As much as I despise the BCS and how the grand scheme of most National Titles have been clouded with some type of controversy, I must say that refusing to appear in a BCS bowl would be asinine. The Sugar Bowl(or any BCS bowl) is a great setting and opportunity for our young Dawgs to gain experience and exposure to playing in a big time national setting and preparing them for a national title game next year(which I feel will happen). We must remember that we controlled our own destiny just like everyone else that first weekend in September when the season started. A tough loss to an inferior SC team and a bludgeoning by a desperate TN team put us in this situation. Win one of those and all the talk of Conference titles, rankings, losses and being the hottest team do not exist. Instead we are a one loss team, probably the SEC champions and punching our tickets to play for the crystal football. Let's quit complaining about how the system won't work for us this year and have the patience to control the system next season.
And for the \"to be a conference champion or not to be\" in the BCS picture it is clear on the BCS website that winning your conferecne is not a caveat to playing for all the marbles. Here is an excerpt from a conference call with our own SEC commissioner Mike Slive who is also the BCS coordinator discussing this very topic:
Q:What's your feeling on the fairness aspect of teams that have conference championship games and conferences that don't have conference championship games in terms of getting into the BCS?
MIKE SLIVE: That's a good question. I've been asked that question a lot this week, and when I think back to the beginning, when the BCS was created, one of the tenets of the BCS was that each conference would have the right to determine how it determined its own champions, and so therefore we've got different ways of doing it.
You know, I'm comfortable with that. There obviously are there's different points of view, but I'm comfortable with it because I think it really reflects the uniqueness of each conference. In every part of the country it's different. For example, in our part of the world, our championship game is a huge celebration of SEC football. We sell the game out in the wintertime and it doesn't matter who's playing, and it's been very successful for us.

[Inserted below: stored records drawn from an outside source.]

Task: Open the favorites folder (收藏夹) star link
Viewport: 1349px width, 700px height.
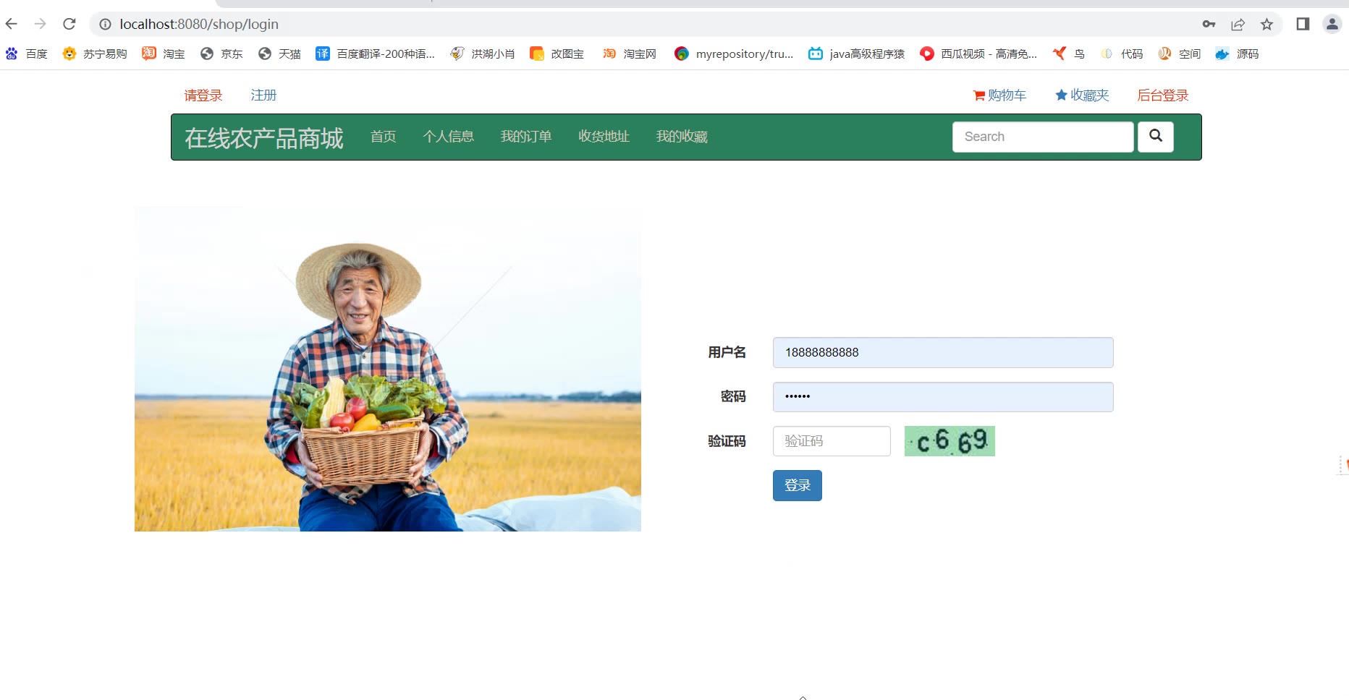Action: point(1082,95)
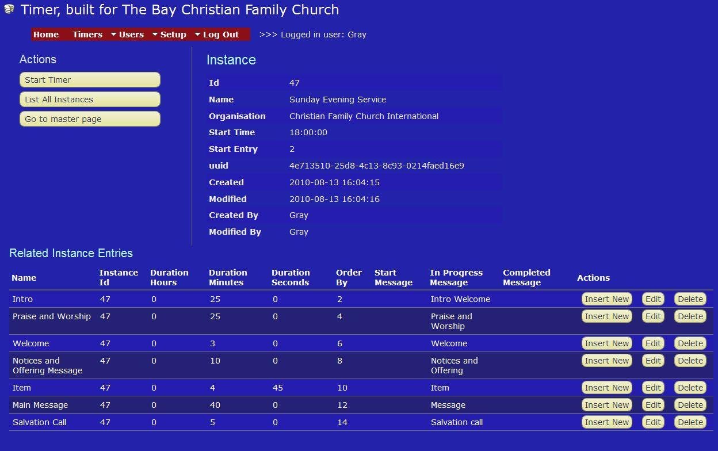Click the Duration Minutes column header
Image resolution: width=718 pixels, height=451 pixels.
point(228,278)
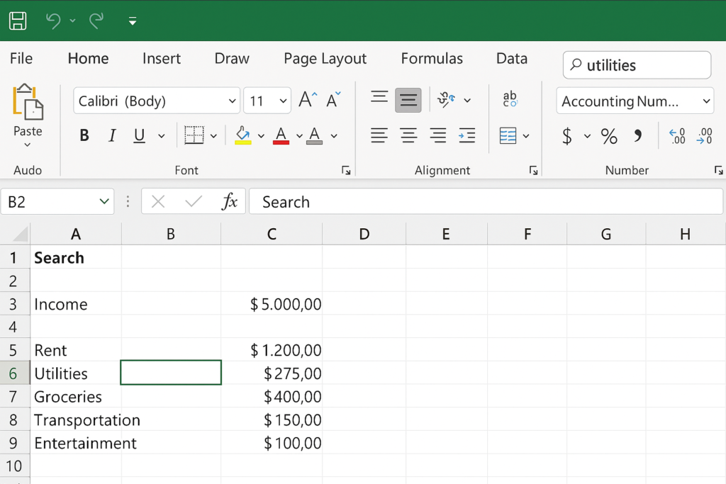Open the Formulas ribbon tab
Screen dimensions: 726x484
[x=432, y=59]
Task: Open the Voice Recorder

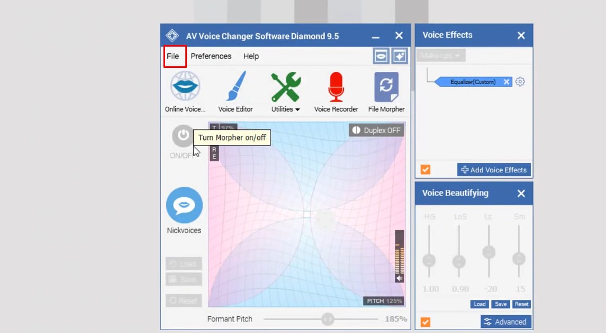Action: coord(336,87)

So I guess in the Big Ten, in the Pac-10, they've got their tradition and they don't want to have a championship game. I think that's okay. The BCS was not designed to create a monolithic structure where everybody has to do exactly the same thing to determine its champion.
Q: Are you comfortable with a non division winner getting a championship game?
MIKE SLIVE: Yeah, I think so. I think you've got a situation where we're trying to be consistent with the BCS standings as the polls and the computers put them forth, and to have an asterisk on whether or not somebody should be a division champion or a conference champion could potentially change that, particularly in leagues that don't have championship games and who don't play one another, and then you could end up with tiebreakers. You could create a lot of scenarios where if you had the requirement for a champion to be in the championship where you really would not have the full body of work of a team and then you really wouldn't have the two best teams playing for the National Championship.
By the way, I'm new to this site and love what you guys are doing here. Had to get registered and jump in the mix! Great job!